=== Supplied passage ===

►

According to the bank, more than two-thirds of Roma in Romania and Bulgaria live on less than €2 a day, while about three-quarters of all gypsies fail to gain even a primary school education.

In the Czech Republic, Roma children are 15 times more likely than others to be put in schools for the mentally handicapped while, in Slovakia, tens of thousands live in illegal shanty towns with no electricity or running water.

Under the initiative the governments will make a range of commitments to their Roma populace, from building new houses to integrate them with the wider community to employing gypsy teaching assistants to stop Roma youngsters being shoved into special-needs schools.

"The situation is alarming in a number of countries," says Mr Claude Cahn, programmes director at the European Roma Rights Centre in Budapest.

"Some Roma communities are literally starving. When EU officials see the situation in some candidate countries they are shocked." While Brussels does raise Roma rights with its new and aspiring members, Mr Cahn says it could take decades to root out the prejudice that makes gypsies a target of abuse across Europe.

"Racism as a whole is on the European agenda, but we would like to see it addressed as the highest priority," Mr Cahn says.

"The Roma situation has to be seen holistically. It is hard to give quality education to a community in which when no one is working, and it is hard to have stable employment when people are cut off from the health service." "There is unemployment of 100 per cent among Roma in some places. In others, many of them work in the 'grey economy'. Lots of people are working very hard while not making much money or gaining the access to services and benefits that regular employment brings." While poor health education and living standards mean gypsies on average die younger than their non-Roma neighbours, they also have much higher birth rates: about half of Europe's 10 million gypsies are under 20.

◄

=== Data shown ===
►

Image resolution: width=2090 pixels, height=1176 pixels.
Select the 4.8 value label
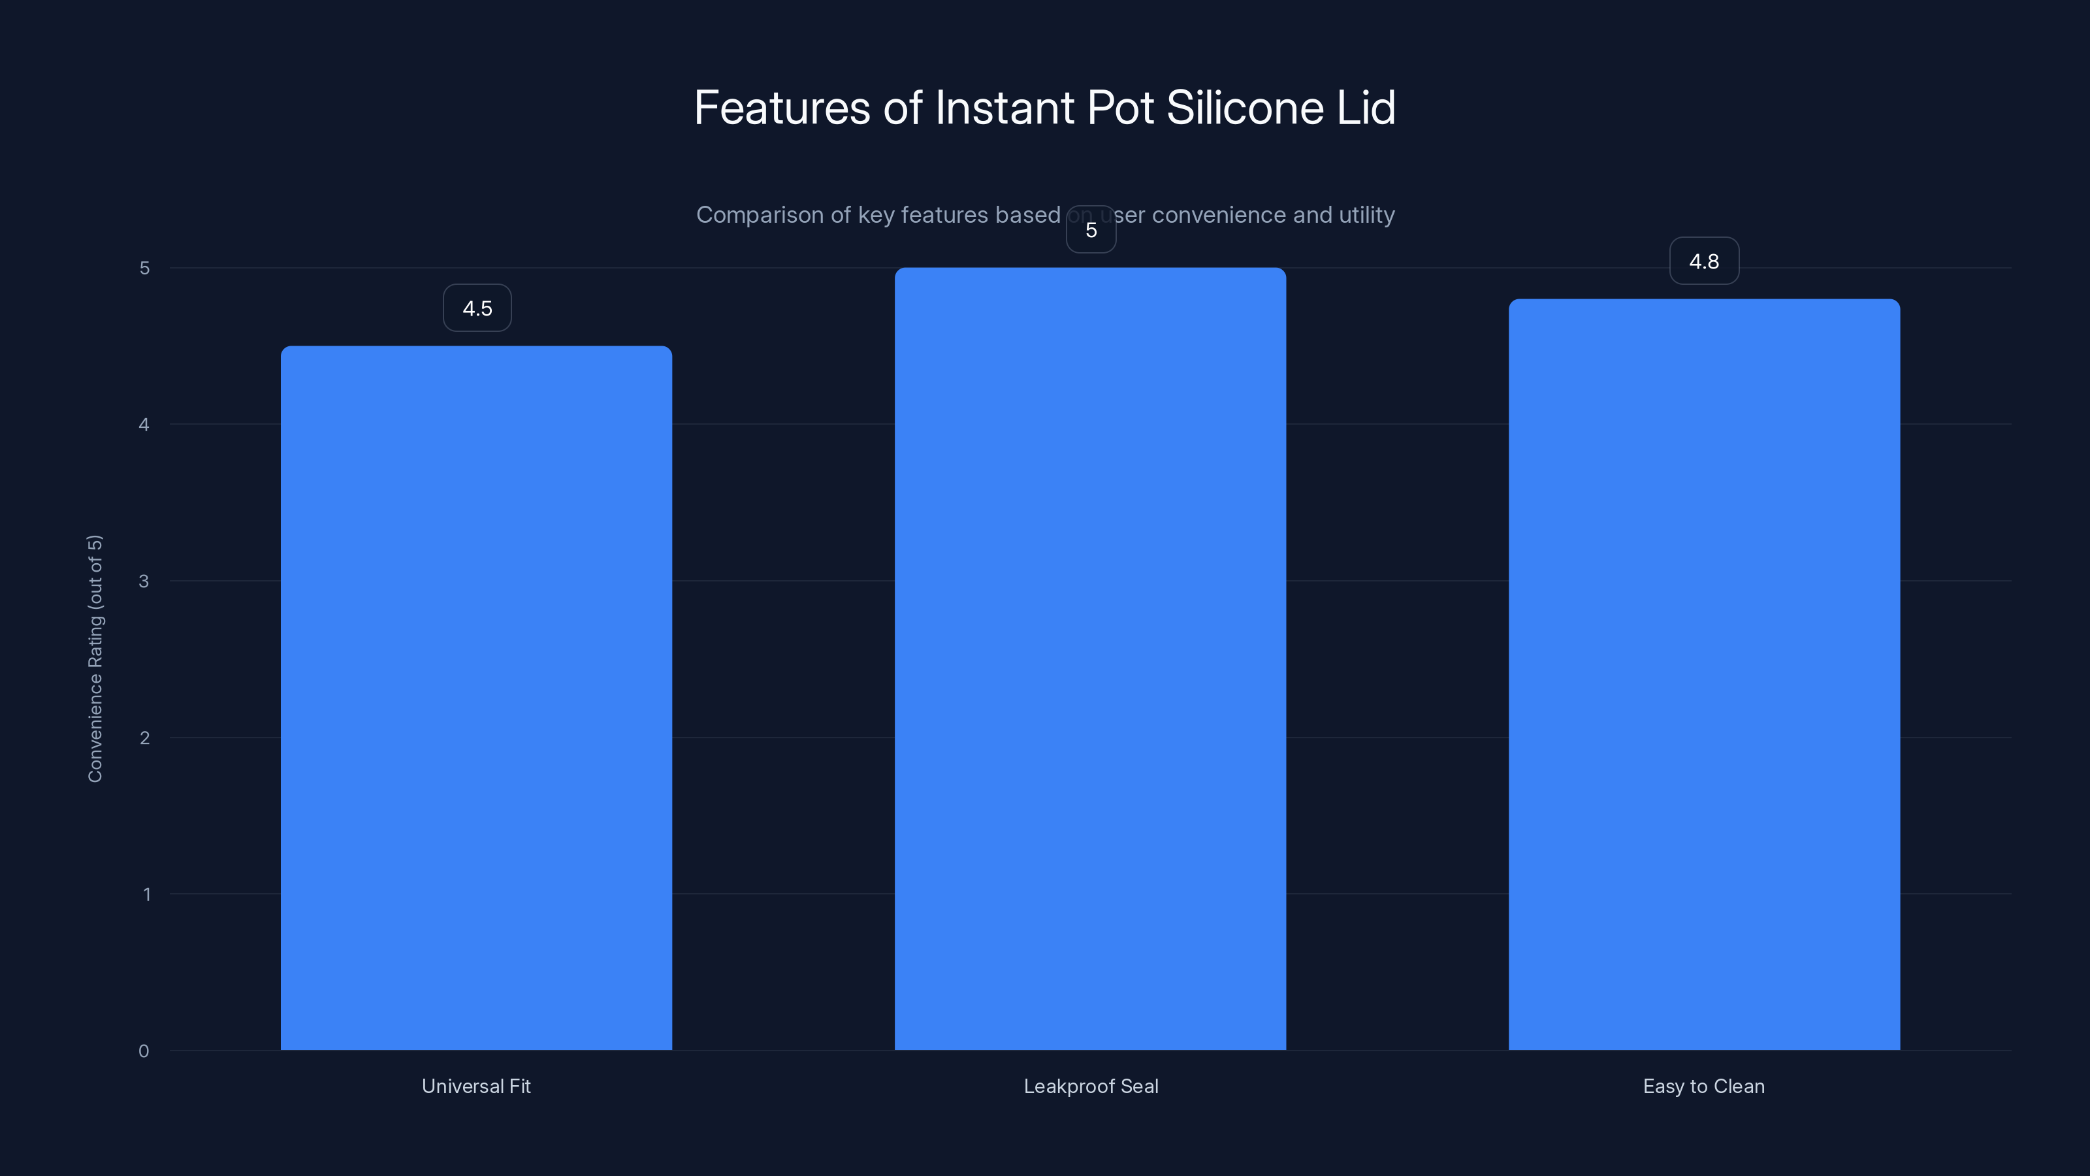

◄
►

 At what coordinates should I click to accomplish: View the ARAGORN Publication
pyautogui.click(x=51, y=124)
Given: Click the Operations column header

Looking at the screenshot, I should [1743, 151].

◄
►

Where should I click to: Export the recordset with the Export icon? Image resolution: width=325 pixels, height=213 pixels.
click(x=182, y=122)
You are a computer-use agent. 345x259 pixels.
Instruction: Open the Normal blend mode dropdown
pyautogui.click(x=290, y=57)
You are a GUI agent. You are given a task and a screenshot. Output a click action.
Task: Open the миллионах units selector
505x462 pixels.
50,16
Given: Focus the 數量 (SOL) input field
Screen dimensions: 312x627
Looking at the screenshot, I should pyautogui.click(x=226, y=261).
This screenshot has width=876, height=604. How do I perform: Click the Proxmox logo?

◄

=== Your tasks ===
• a. In the passage on Roma in Europe, how much more likely are Roma children in the Czech Republic than others to be put in schools for the mentally handicapped?
• b. Carry on the passage about Roma living conditions in Europe from where it stops.

=== Per-task answers ===
• a. 15 times more likely.

• b.
Nationalists in several countries talk of a rising "gypsy tide", and tap into the fears of poor communities that are struggling to adapt to post-communist competition, and into age-old prejudice that derides the Roma as inveterate thieves and lay-abouts.

At an event last week commemorating the liberation of the Auschwitz concentration camp, Mr Romani Rose, a leader of Germany's Sinti and Roma communities, said gypsies faced growing persecution in Europe, 60 years after Nazis murdered about 500,000 of them in the Holocaust.

"The alarming rise in racist violence against Sinti and Roma, Europe's largest minority, fails to attract the much-needed attention of political circles and public opinion," he told assembled dignitaries at Auschwitz.

"If only European states saw the Sinti and Roma communities in their countries as part of their own societies and history, then the vision of a European home could become a reality."

Supporters of the Decade of Roma Inclusion want it extended into Western Europe and east into Ukraine and Russia. But the fine words that will be spoken in Sofia today must be followed by action, and win both political and public backing. "It is very important that the political elite declare that gypsies are not foreign, that we have to help them to help themselves," says Mr Laszlo Teleki, a gypsy who is Hungary's state secretary in charge of Roma affairs. "If we don't get enough empathy, enough support, then it won't work."